**What you are asked to do**
Copy out the material below word for word, omitting the pictures.

**Material for the task**
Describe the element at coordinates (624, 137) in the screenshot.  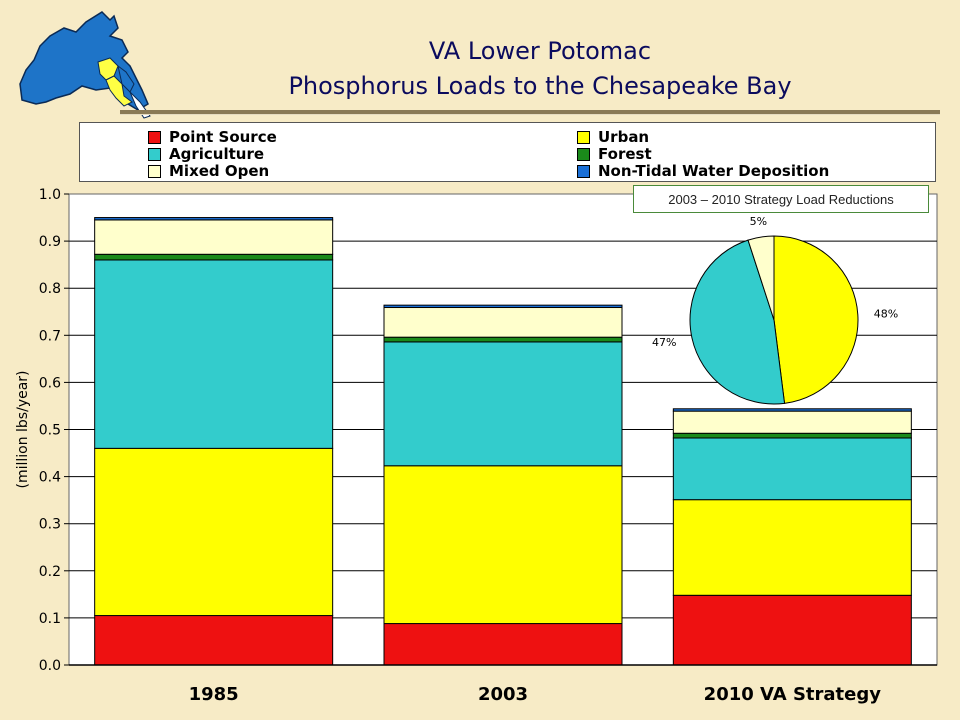
I see `legend-label: Urban` at that location.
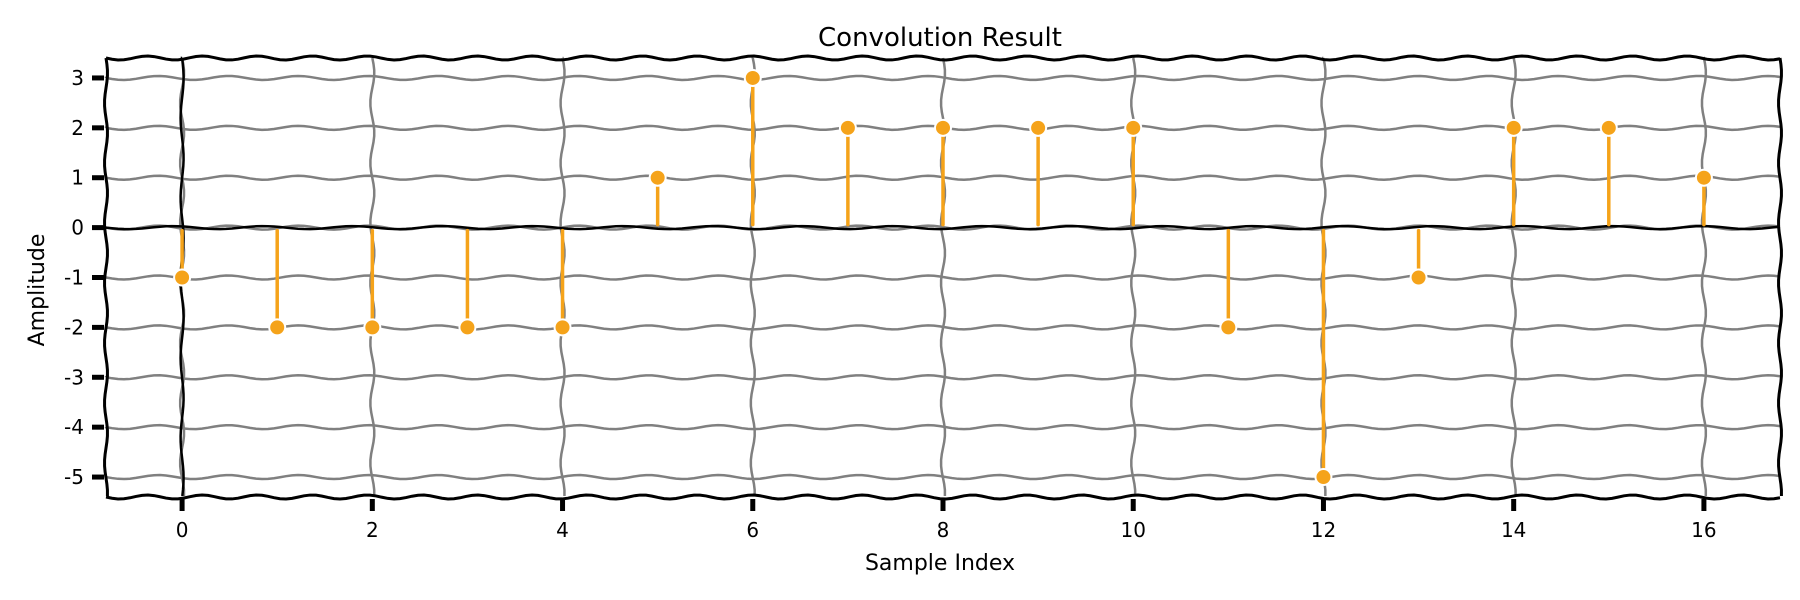 This screenshot has height=600, width=1800. Describe the element at coordinates (74, 427) in the screenshot. I see `y-tick-label: -4` at that location.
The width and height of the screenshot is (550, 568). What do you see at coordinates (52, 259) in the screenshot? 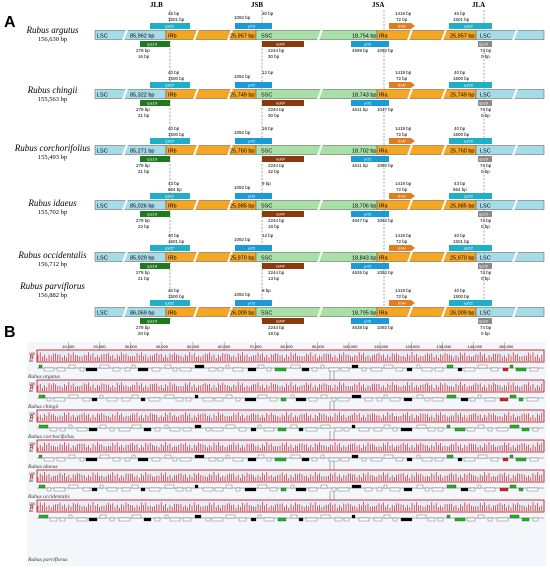
I see `species-label-block: Rubus occidentalis 156,712 bp` at bounding box center [52, 259].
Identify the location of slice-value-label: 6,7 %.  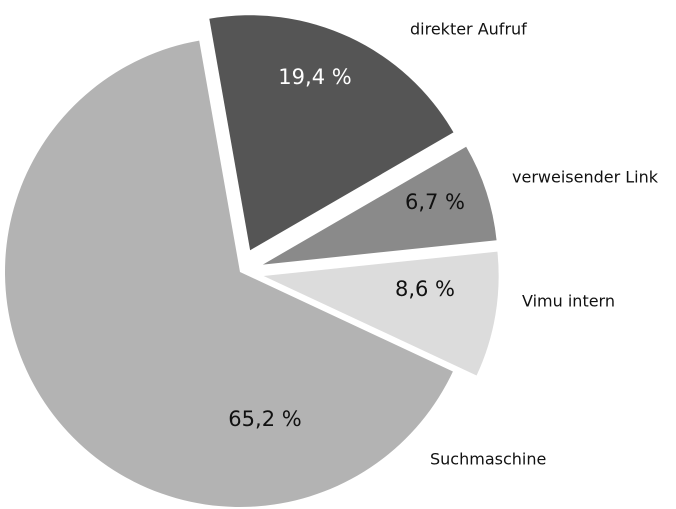
(435, 202).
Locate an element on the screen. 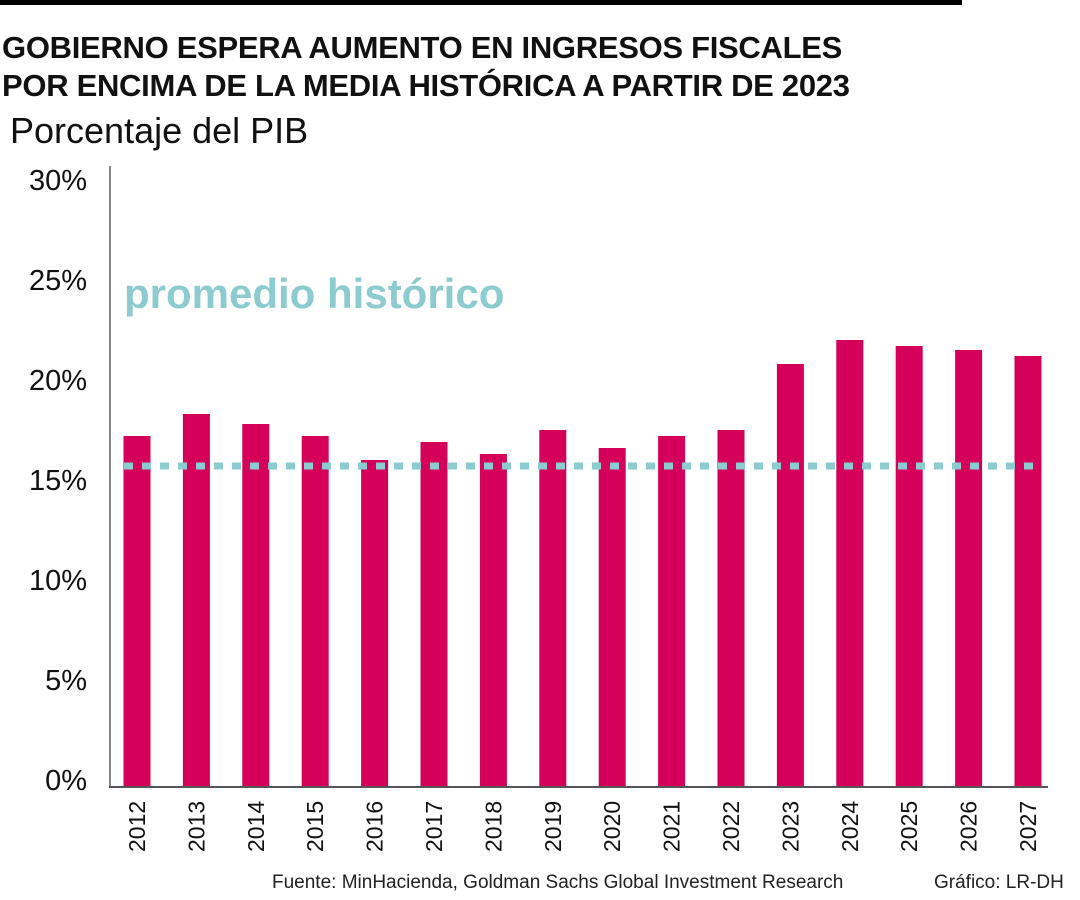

**Answer box**
Describe the element at coordinates (624, 137) in the screenshot.  
I see `legend-label: Urban` at that location.
 This screenshot has height=600, width=1800. Describe the element at coordinates (74, 427) in the screenshot. I see `y-tick-label: -4` at that location.
The width and height of the screenshot is (550, 568). What do you see at coordinates (52, 259) in the screenshot? 
I see `species-label-block: Rubus occidentalis 156,712 bp` at bounding box center [52, 259].
Identify the location of slice-value-label: 6,7 %.  
(435, 202).
Locate an element on the screen. 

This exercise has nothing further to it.